_DOCUMENT EXCERPT_:
= = = = = = =
A ground operation in Rafah will be nothing short of a tragedy beyond words

Statement by Martin Griffiths, Under-Secretary-General for Humanitarian Affairs and Emergency Relief Coordinator

(New York, 30 April 2024) After almost seven months of brutal hostilities that have killed tens of thousands of people and maimed tens of thousands more, Gaza is bracing for even more suffering and misery.

The world has been appealing to the Israeli authorities for weeks to spare Rafah, but a ground operation there is on the immediate horizon.

For the hundreds of thousands of people who have fled to Gaza’s southernmost point to escape disease, famine, mass graves and direct fighting, a ground invasion would spell even more trauma and death.

For agencies struggling to provide humanitarian aid despite the active hostilities, impassable roads, unexploded ordnance, fuel shortages, delays at checkpoints, and Israeli restrictions, a ground invasion would strike a disastrous blow. 

We are in a race to stave off hunger and death, and we are losing.
= = = = = = =
_DATA SHOWN_:
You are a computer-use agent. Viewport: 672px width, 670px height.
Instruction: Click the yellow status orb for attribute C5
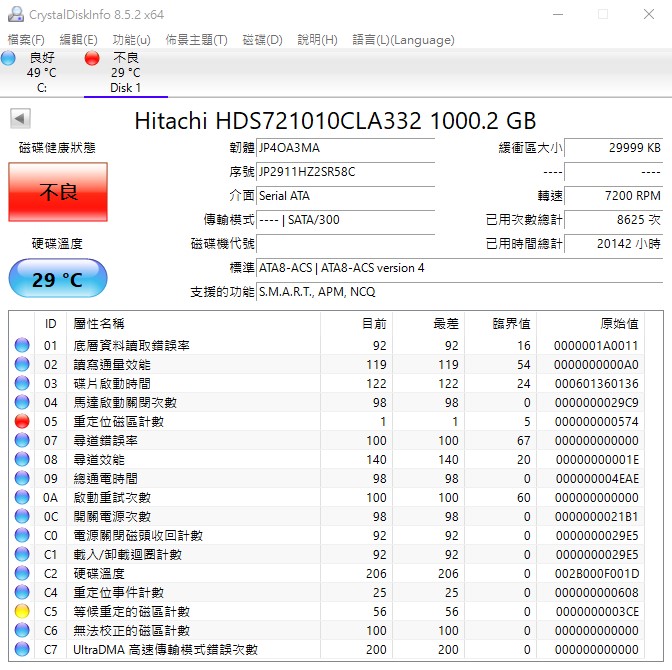coord(22,611)
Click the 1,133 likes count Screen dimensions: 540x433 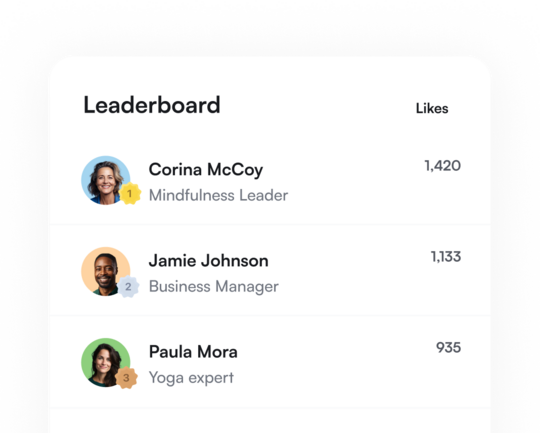pyautogui.click(x=446, y=257)

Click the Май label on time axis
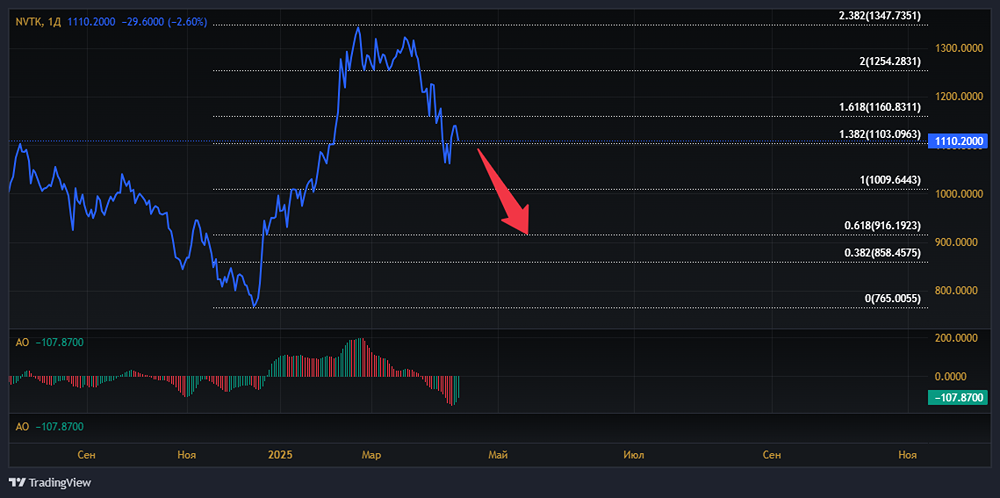(x=498, y=455)
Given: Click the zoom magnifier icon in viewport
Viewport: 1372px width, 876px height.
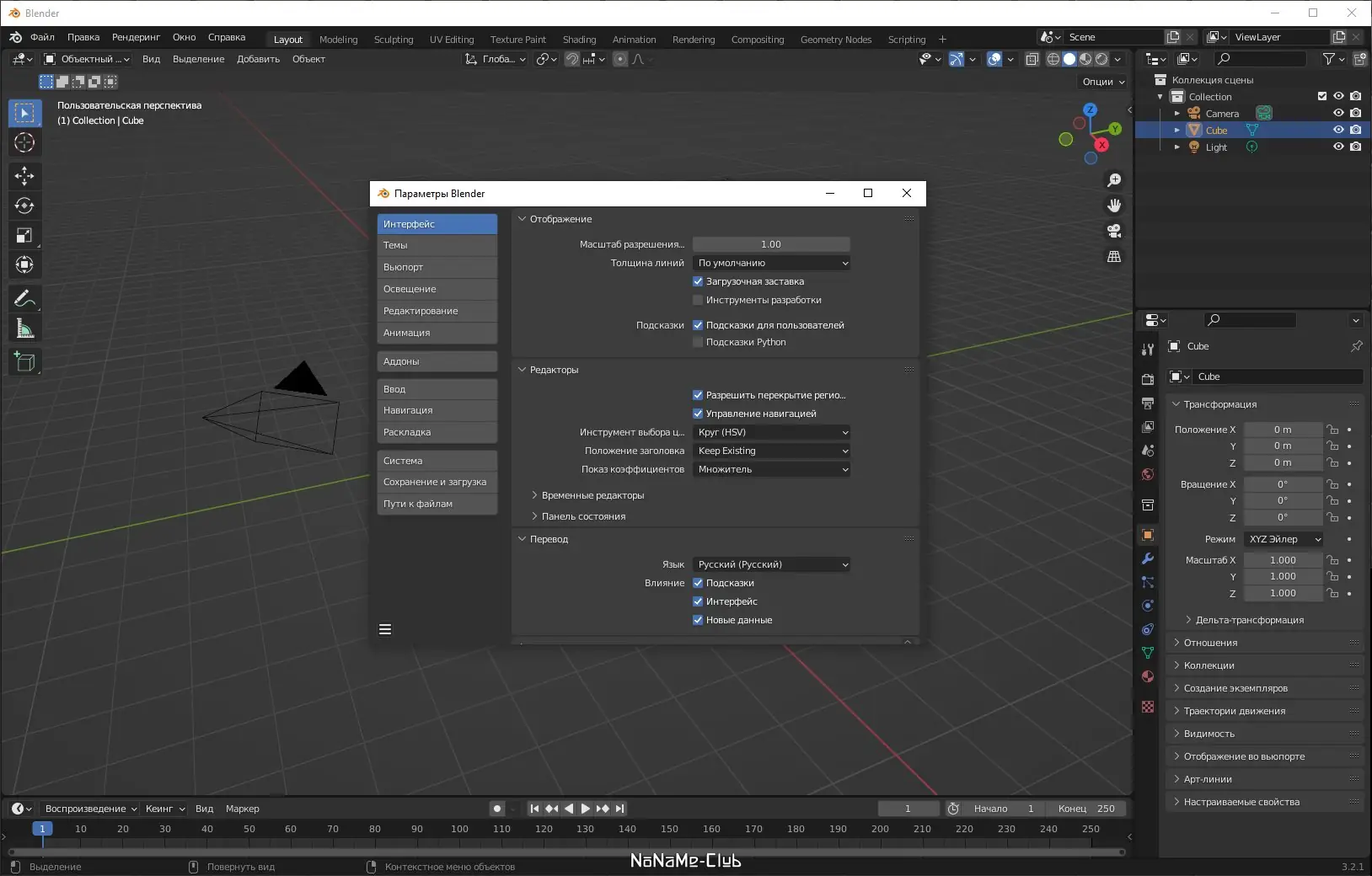Looking at the screenshot, I should (1114, 180).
= = = = = = =
_EXERCISE 1_:
Answer from the Rafah statement:
(a) Who issued it, and what two posts does he hold?
(b) In what city and on what date was it issued?
(c) What four things does it say the people who fled to Gaza's southernmost point were trying to escape?
_EXERCISE 2_: Extend the Rafah statement with a few more paragraphs, starting after its final sentence.

_ANSWER SECTION 1_:
(a) Martin Griffiths, Under-Secretary-General for Humanitarian Affairs and Emergency Relief Coordinator.
(b) New York, 30 April 2024.
(c) Disease, famine, mass graves and direct fighting.

_ANSWER SECTION 2_:
Meanwhile, the remaining hostages are yet to be released. Famine is taking hold. The rules of war continue to be flouted.

Civilians must be protected, and their needs must be met.

We welcome Israel’s recent reopening of the Erez crossing in northern Gaza to move aid from Ashdod port and Jordan. We also welcome efforts to bring in aid by sea. All aid deliveries must be facilitated and protected.   

These improvements in bringing more aid into Gaza cannot be used to prepare for or justify a full-blown military assault on Rafah.  

The simplest truth is that a ground operation in Rafah will be nothing short of a tragedy beyond words. No humanitarian plan can counter that. The rest is detail.